Le livre Rise and Kill First : The Secret History of Israel’s Targeted Assassinations, écrit par le chroniqueur militaire israélien Ronen Bergman, est un bestseller des livres vendus par le New York Times. Pourtant, les médias francophones n’en font guère écho.
Et pour cause. Ce livre raconte comment,
dans les années 1979-1982, le gouvernement israélien a créé au Liban
une organisation qui a commis de très nombreux attentats terroristes.
Un agent du Mossad cité dans ce livre témoigne :
« Des choses terribles ont été faites avec le soutien de Sharon. J’ai soutenu et même participé à quelques-unes des opérations d’assassinats effectuées par Israël. Mais là nous parlons d’extermination de masse, juste pour tuer et pour semer le chaos et l’effroi chez les civils. Depuis quand envoyons-nous des ânes chargés de bombes dans des marchés pour qu’ils explosent ? »
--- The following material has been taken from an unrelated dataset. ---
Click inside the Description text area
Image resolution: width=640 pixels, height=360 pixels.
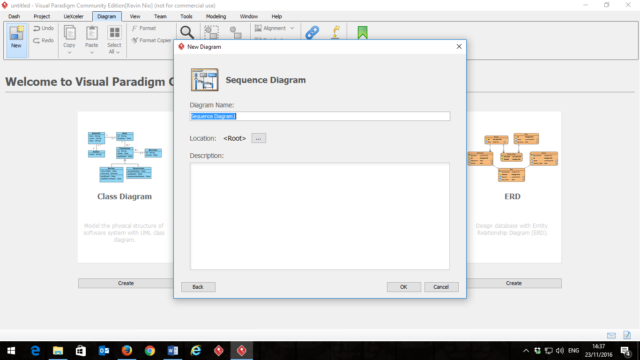tap(320, 216)
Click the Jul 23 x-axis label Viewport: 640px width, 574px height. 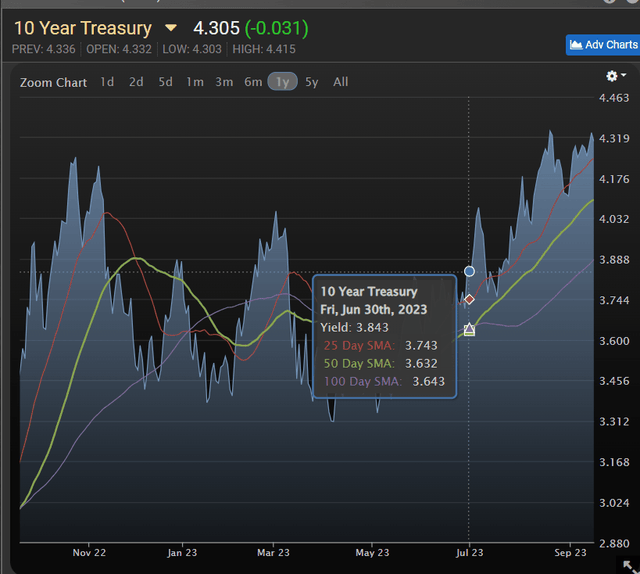pyautogui.click(x=470, y=551)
De 1979 à 1983, précisément durant la
période qui sépare les conférences de Jérusalem et de Washington, Israël
fit organiser une campagne à large échelle d’attentats à la voiture
piégée qui tua des centaines de Palestiniens et de Libanais, civils pour
la plupart. Plus remarquable encore, un des objectifs de cette
opération secrète était précisément de pousser l’Organisation de
libération de la Palestine (OLP) à recourir au « terrorisme » pour
fournir à Israël la justification d’une invasion du Liban. Ces
assertions ne sont pas le produit d’un esprit conspirationniste. Une
description des grandes lignes de cette opération secrète a été
publiée dans le New York Times Magazine du 23 janvier 2018 sous la signature de Ronen Bergman. L’article était adapté de son livre Rise and Kill First : The Secret History of Israel’s Targeted Assassinations où
figure un compte rendu bien plus détaillé de l’opération, entièrement
basé sur des interviews avec des responsables israéliens impliqués ou
informés de l’opération.

Dans le New York Times, Ronen Bergman, chroniqueur du quotidien israélien Yedioth Ahronoth, a décrit comment, le général Rafael Eitan, alors chef d’état-major, lança avec le général Ben-Gal,
commandant de la région nord, la mise en place d’un groupe dont le rôle
serait de mener des opérations terroristes en territoire libanais. Avec
l’accord du général Eitan, le général Ben-Gal recruta le général Meir Dagan, « le plus grand expert en opérations spéciales » d’Israël (et futur chef du Mossad), et « tous les trois mirent en place le Front pour la libération du Liban des étrangers [FLLE] ».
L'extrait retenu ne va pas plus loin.